- **SELECTION**

⁂

The Ghost of Wife No. 2 hit the stage of the Republican presidential campaign on Thursday, when hours before the final debate in South Carolina, ABC News reported that Marianne Gingrich had said that Gingrich, while having an affair with Wife No. 3-to-be, asked her for an “open marriage,” in which Marianne would share Gingrich with his then-mistress.
Gingrich’s six-year-long extramarital tryst with Callista Bisek, a congressional aide at the time, is not news. But his alleged effort to define his own marriage as a union between a man and a woman and a woman had not been previously reported.
It’s not much of a surprise that Marianne would lob this bombshell at this point. She and Newt went through an acrimonious divorce in 1999. Back then, as a recovering Newt-watcher, I covered some of those proceedings and on occasion spoke to Marianne. What was striking at the time was that Gingrich seemed to be the one acting vindictively in the proceedings. Marianne appeared to just want a clean exit (with the right amount of compensation). Here’s part of a dispatch I wrote for Salon:
“We don’t know. We just don’t know. If you find out, let me know. It’s a mystery.” So said Marianne Gingrich, the soon-to-be ex-wife of former House Speaker Newt Gingrich, when asked why she thought Newt was being a hard-ass in the divorce proceedings he initiated against her.
We were talking Tuesday morning in a courtroom in the Superior Court of Washington, minutes before the latest hearing in the case, and I remarked that it was hard to make sense of Newt’s scorched-earth approach to the divorce, which has already revealed his six-year-long extramarital affair with congressional aide Calista Bisek and tainted whatever was left of his image as a family-values Republican.

⁂

- **DATA EXCERPT**
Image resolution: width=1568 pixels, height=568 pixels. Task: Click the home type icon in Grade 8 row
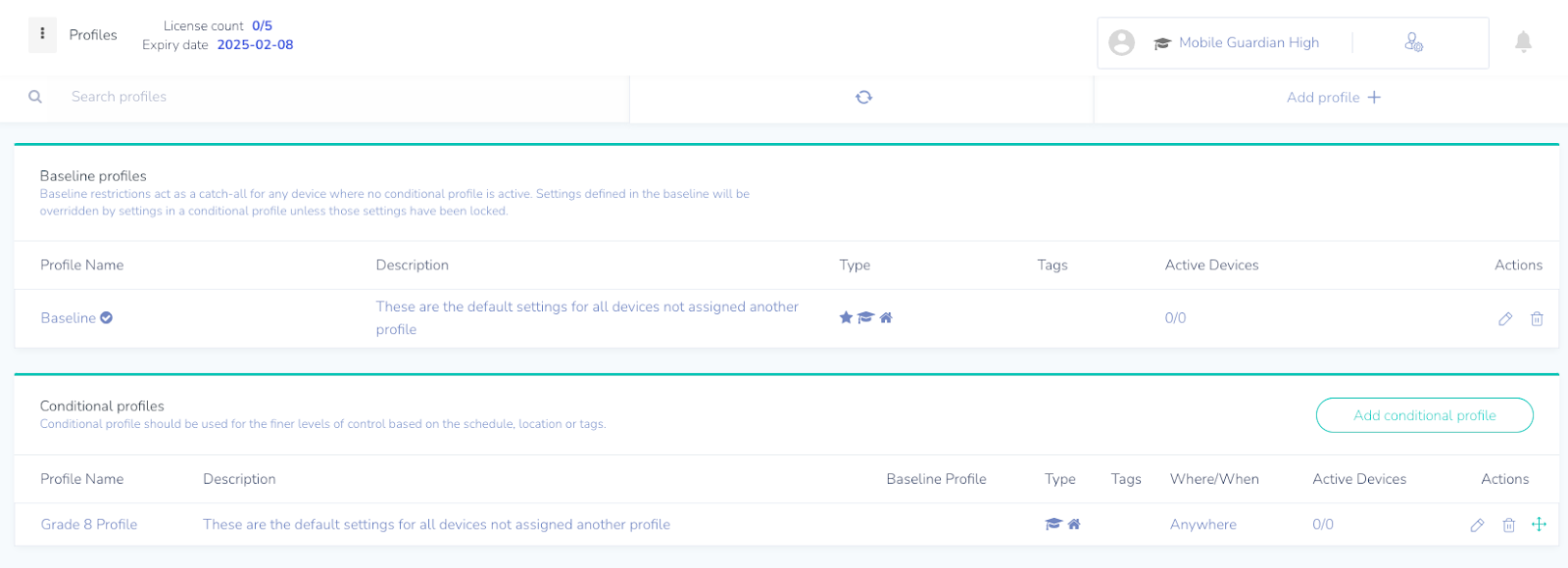pyautogui.click(x=1074, y=524)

⁂

- **INSTRUCTIONS**
1. Decide whether each statement agrees with the Gingrich divorce text, answering yes or no and quoting the deciding words: (a) Marianne Gingrich initiated the divorce proceedings; (b) Gingrich's extramarital affair lasted six years; (c) the courtroom conversation took place on a Tuesday morning.
2. Carry the Gingrich divorce text forward from its last sentence, keeping the voice of the courtroom dispatch.

- **EXPECTED OUTPUTS**
1.
(a) No: "in the divorce proceedings he initiated against her."
(b) Yes: "Gingrich’s six-year-long extramarital tryst"
(c) Yes: "We were talking Tuesday morning in a courtroom in the Superior Court of Washington"

2.
If he’s pocketing $50,000 per speech, as reported, why wouldn’t he just strike a deal and avoid all the negative publicity? His strategy of all-out fighting — and dragging his new love into the mess — seems irrational to an outsider, I commented.
“It looks that way to an insider,” Marianne said with a sad smile.
Her smile was broader an hour and a half later, after Judge Brook Hedge had ruled that Bisek had to turn over most of the records that Marianne Gingrich’s attorneys had sought from her — including telephone bills,?credit card bills, bank statements, correspondence between her and the ex-speaker, appointment books, gifts from Newt and other materials dating back five years. (Neither Newt nor Bisek attended the hearing.)
Bisek’s attorney, Pamela Bresnahan, had argued that the request was an invasion of Bisek’s privacy and that most of the material was not relevant to the divorce proceedings. But Judge Hedge shot her down, noting that Bisek is “not just a bystander” in Gingrich vs. Gingrich. Consequently, Marianne Gingrich’s lawyers — John Mayoue, an Atlanta attorney, and Victoria Toensing, the Republican talking head and lawyer who once counted Newt as an ally — will have the opportunity to comb Bisek’s papers and seek out information about the secret affair Gingrich maintained while he was rising to power.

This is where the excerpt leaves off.